About this task —
What is needed is an exact transcription of the line containing "Image resolution: width=1200" and every line after it through the end of the entries below, with no pictures.

Records for this exercise —
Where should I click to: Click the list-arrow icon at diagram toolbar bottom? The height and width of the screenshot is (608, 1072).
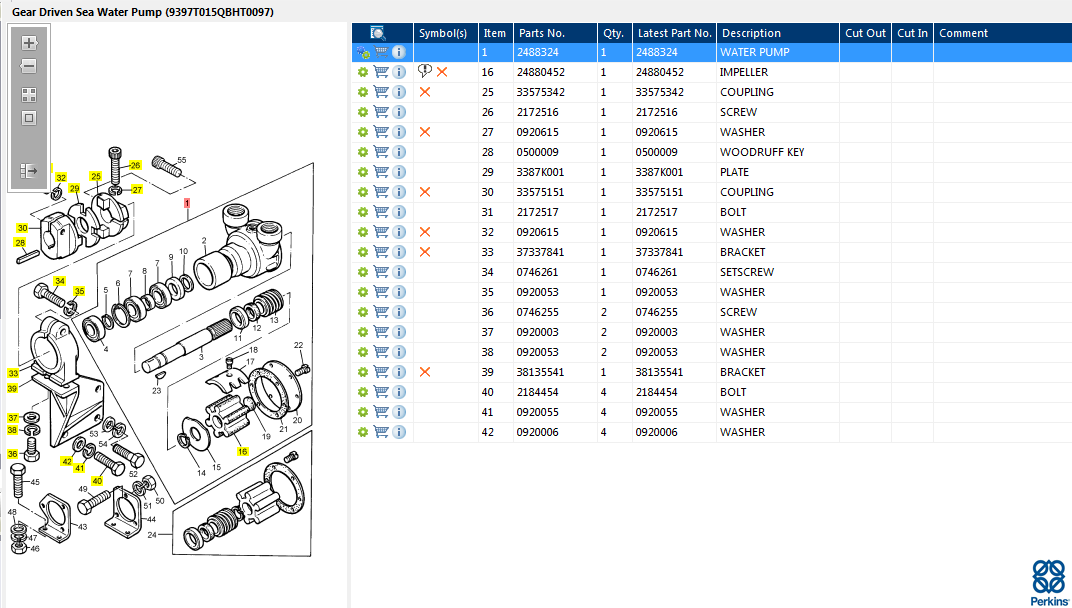(29, 171)
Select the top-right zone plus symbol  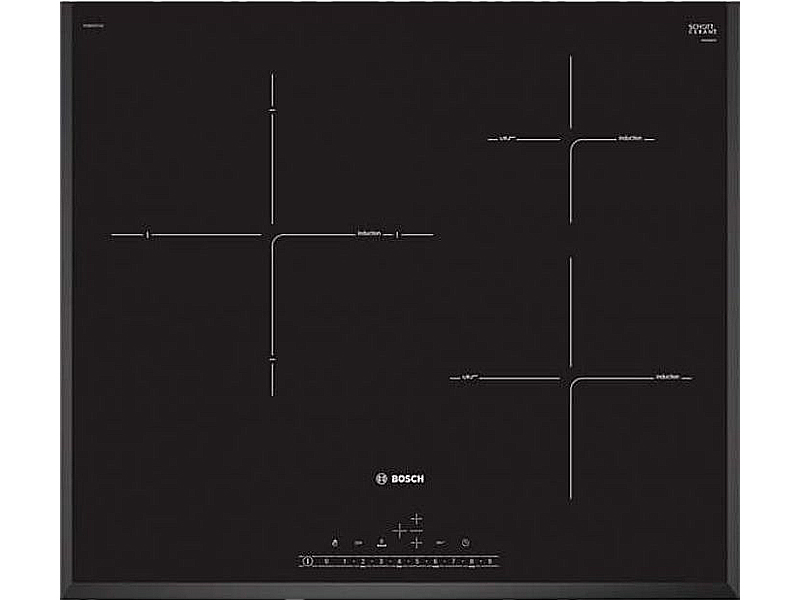417,518
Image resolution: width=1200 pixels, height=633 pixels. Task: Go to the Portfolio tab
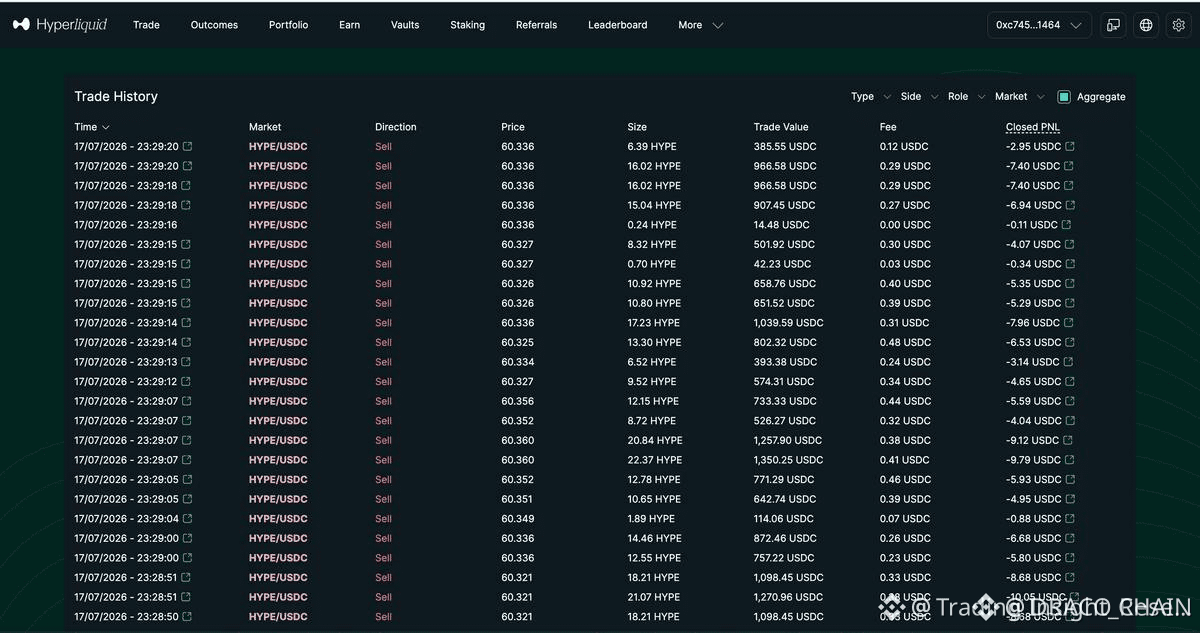[x=288, y=25]
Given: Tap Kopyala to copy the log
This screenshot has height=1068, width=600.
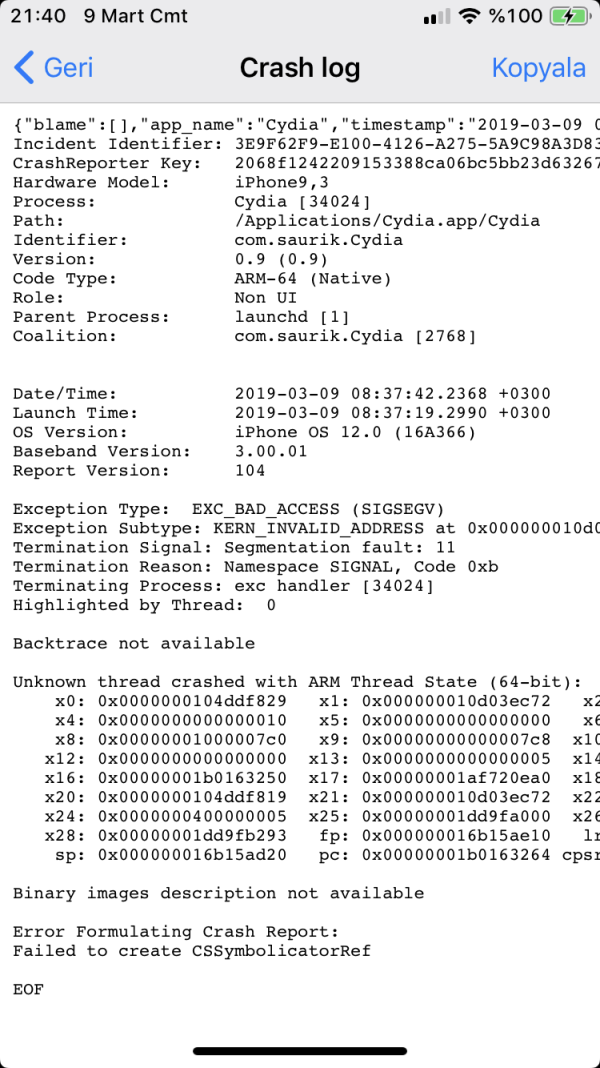Looking at the screenshot, I should tap(538, 68).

Solution to the exercise —
Image resolution: width=1200 pixels, height=633 pixels. Task: Go to the Portfolio tab
[x=288, y=25]
Given: Tap Kopyala to copy the log
This screenshot has height=1068, width=600.
Looking at the screenshot, I should tap(538, 68).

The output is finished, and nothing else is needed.